==== RECORDS SUPPLIED

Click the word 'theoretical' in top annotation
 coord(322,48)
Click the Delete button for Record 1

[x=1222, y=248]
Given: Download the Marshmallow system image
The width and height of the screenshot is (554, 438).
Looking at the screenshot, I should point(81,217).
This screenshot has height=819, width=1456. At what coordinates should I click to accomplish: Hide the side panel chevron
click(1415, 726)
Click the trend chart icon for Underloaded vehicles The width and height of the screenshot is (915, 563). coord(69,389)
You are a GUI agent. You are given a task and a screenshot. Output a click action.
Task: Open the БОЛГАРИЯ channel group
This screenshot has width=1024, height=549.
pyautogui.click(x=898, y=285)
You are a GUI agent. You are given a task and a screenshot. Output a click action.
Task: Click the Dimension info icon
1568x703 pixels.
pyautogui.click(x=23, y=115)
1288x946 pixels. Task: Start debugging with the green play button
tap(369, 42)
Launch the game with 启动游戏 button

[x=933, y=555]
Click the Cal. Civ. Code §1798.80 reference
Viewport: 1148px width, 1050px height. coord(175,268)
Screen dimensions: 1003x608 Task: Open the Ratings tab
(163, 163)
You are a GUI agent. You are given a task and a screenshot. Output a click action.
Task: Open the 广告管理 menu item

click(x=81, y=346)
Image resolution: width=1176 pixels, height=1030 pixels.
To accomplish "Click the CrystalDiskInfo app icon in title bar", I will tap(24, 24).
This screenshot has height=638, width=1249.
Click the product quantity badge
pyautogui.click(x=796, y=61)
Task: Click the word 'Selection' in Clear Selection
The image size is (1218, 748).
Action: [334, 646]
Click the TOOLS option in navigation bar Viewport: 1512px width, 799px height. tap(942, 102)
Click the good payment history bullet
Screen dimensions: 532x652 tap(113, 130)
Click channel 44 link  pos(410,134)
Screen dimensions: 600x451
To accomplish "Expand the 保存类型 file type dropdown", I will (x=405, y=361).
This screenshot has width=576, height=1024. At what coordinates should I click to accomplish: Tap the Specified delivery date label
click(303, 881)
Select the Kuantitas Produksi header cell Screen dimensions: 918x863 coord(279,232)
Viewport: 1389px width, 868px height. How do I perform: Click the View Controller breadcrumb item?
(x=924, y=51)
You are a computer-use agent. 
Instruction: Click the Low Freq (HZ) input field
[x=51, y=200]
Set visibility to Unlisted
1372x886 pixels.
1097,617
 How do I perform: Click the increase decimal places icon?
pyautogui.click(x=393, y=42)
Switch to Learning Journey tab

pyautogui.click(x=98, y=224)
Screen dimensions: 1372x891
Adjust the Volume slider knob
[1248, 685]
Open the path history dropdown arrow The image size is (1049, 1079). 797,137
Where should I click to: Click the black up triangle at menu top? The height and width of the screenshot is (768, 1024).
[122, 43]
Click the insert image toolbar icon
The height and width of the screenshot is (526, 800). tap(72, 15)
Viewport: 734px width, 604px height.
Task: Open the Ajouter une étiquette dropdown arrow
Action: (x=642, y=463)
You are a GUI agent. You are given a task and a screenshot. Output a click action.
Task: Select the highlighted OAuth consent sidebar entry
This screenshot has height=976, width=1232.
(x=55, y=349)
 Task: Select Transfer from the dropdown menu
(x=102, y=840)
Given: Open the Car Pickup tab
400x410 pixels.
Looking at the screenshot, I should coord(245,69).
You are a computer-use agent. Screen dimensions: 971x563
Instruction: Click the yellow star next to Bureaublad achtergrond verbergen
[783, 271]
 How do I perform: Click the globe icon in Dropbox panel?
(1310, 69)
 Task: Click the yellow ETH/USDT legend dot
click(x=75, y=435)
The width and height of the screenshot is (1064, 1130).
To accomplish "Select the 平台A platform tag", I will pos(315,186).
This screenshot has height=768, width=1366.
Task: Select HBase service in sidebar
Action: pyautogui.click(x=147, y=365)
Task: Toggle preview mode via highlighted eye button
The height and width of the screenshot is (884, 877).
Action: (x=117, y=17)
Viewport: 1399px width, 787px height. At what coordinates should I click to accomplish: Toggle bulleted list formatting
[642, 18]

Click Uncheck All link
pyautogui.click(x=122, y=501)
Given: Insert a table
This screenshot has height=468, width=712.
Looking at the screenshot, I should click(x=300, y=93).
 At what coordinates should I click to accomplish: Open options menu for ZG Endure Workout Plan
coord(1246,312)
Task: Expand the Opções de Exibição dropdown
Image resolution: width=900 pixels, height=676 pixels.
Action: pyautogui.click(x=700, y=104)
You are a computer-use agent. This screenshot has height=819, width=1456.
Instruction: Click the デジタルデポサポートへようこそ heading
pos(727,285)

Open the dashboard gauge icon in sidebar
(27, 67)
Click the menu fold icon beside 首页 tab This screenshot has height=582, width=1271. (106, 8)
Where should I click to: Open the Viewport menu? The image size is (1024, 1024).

========

_GIVEN PROBLEM_
Transcribe the records from the line with "You are a computer-use agent. Screen" up to and including the line with "coord(1246,312)", reproducing each line precisely.

_RESPONSE TO THE TASK_
You are a computer-use agent. Screen dimensions: 971x563
Instruction: Click the yellow star next to Bureaublad achtergrond verbergen
[783, 271]
 How do I perform: Click the globe icon in Dropbox panel?
(1310, 69)
 Task: Click the yellow ETH/USDT legend dot
click(x=75, y=435)
The width and height of the screenshot is (1064, 1130).
To accomplish "Select the 平台A platform tag", I will pos(315,186).
This screenshot has height=768, width=1366.
Task: Select HBase service in sidebar
Action: pyautogui.click(x=147, y=365)
Task: Toggle preview mode via highlighted eye button
The height and width of the screenshot is (884, 877).
Action: (x=117, y=17)
Viewport: 1399px width, 787px height. At what coordinates should I click to accomplish: Toggle bulleted list formatting
[642, 18]

Click Uncheck All link
pyautogui.click(x=122, y=501)
Given: Insert a table
This screenshot has height=468, width=712.
Looking at the screenshot, I should click(x=300, y=93).
 At what coordinates should I click to accomplish: Open options menu for ZG Endure Workout Plan
coord(1246,312)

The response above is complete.